Sports Direct's share price was down more than 15 per cent on the news.

8 January 2016 @ 12:30pmSports Direct Intl (SPD)

Not everyone accepts the company's explanation that the weather was a critical factor. In a note entitled "Don't blame it on the sunshine", Peel Hunt said while weather had been "unhelpful" there were other issues at play.

"We have long had an issue with the range... and some mud from press articles/documentaries may have stuck to the brand. Given that we heard from the company only four weeks ago, things must have deteriorated quickly and we do not expect a swift bounce back from this for SPD."

The business has come under fire in recent weeks for conditions under which many of its staff are said to work, forcing it to issue a statement on the matter shortly before Christmas.

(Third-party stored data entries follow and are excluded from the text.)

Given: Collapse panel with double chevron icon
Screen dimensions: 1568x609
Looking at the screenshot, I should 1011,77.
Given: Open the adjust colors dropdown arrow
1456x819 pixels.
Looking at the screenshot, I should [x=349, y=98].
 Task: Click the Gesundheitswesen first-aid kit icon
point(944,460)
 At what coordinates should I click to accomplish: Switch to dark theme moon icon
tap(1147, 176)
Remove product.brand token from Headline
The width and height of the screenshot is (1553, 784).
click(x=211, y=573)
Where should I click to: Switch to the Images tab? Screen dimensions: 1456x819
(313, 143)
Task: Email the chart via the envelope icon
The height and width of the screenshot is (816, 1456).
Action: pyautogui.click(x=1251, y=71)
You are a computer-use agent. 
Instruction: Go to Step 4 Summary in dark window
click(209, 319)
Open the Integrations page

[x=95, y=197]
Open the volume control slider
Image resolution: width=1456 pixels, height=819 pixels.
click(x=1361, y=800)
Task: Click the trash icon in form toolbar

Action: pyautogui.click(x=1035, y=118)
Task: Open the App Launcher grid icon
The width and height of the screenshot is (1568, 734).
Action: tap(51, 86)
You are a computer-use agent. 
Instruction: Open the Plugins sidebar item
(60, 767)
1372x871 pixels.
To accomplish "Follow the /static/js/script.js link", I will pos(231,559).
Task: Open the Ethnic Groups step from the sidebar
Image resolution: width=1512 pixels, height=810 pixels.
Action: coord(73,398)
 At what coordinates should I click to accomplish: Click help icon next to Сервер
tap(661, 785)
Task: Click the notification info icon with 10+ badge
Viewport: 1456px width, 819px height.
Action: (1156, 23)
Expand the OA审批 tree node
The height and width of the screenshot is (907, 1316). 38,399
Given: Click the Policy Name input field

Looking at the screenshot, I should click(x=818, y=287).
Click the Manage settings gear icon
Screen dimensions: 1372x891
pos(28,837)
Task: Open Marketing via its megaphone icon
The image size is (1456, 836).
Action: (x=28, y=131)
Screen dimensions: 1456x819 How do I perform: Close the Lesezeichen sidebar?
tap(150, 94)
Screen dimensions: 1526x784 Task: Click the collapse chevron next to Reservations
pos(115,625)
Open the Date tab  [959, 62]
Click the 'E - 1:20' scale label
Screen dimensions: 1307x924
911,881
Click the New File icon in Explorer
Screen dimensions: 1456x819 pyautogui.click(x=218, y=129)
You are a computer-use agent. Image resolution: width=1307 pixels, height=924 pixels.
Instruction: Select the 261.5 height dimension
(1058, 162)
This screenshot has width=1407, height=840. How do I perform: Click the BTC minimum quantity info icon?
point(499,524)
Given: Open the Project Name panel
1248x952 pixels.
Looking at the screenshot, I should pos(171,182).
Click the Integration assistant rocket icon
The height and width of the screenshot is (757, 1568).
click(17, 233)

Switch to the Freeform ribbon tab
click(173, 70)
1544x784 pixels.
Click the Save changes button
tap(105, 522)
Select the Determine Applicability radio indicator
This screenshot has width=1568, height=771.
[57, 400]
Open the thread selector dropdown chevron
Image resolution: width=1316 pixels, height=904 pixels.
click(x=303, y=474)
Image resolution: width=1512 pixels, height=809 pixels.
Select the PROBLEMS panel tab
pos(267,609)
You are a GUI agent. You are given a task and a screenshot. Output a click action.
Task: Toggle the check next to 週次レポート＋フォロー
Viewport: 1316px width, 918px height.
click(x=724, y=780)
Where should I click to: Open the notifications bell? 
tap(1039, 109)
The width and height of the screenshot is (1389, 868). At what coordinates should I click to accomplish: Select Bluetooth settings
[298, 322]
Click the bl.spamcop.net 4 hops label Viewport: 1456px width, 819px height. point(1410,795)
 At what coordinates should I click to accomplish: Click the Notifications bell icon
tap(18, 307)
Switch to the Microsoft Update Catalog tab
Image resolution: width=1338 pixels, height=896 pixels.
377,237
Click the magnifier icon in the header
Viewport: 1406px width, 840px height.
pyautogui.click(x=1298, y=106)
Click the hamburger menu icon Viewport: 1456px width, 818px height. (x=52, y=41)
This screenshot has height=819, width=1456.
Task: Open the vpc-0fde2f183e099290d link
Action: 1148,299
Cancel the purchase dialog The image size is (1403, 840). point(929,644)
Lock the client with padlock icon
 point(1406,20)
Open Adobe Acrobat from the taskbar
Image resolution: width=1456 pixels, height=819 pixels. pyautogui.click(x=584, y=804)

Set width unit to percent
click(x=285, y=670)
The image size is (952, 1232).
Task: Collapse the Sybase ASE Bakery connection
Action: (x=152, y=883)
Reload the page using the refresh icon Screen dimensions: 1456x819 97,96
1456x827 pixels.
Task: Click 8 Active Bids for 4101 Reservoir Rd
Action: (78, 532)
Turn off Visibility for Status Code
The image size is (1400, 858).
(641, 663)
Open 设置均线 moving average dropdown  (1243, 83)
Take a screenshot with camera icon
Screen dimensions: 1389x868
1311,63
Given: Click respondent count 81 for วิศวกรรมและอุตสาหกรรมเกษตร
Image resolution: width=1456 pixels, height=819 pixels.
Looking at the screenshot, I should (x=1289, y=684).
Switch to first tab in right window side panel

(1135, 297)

Sports Direct, which rarely comments on news stories, then followed this up with a clarification over the role of new property boss Michael Murray, after it transpired he was the 26-year-old boyfriend of one of Ashley's daughters, with apparently no experience in the property industry.

Chief executive Dave Forsey was slapped with a criminal charge in October over the company's handling of the USC administration.

The many negative stories have led some to wonder whether the sporting retail giant could be losing the goodwill of consumers, as well as shareholders, who have long felt uneasy about the way the company is managed.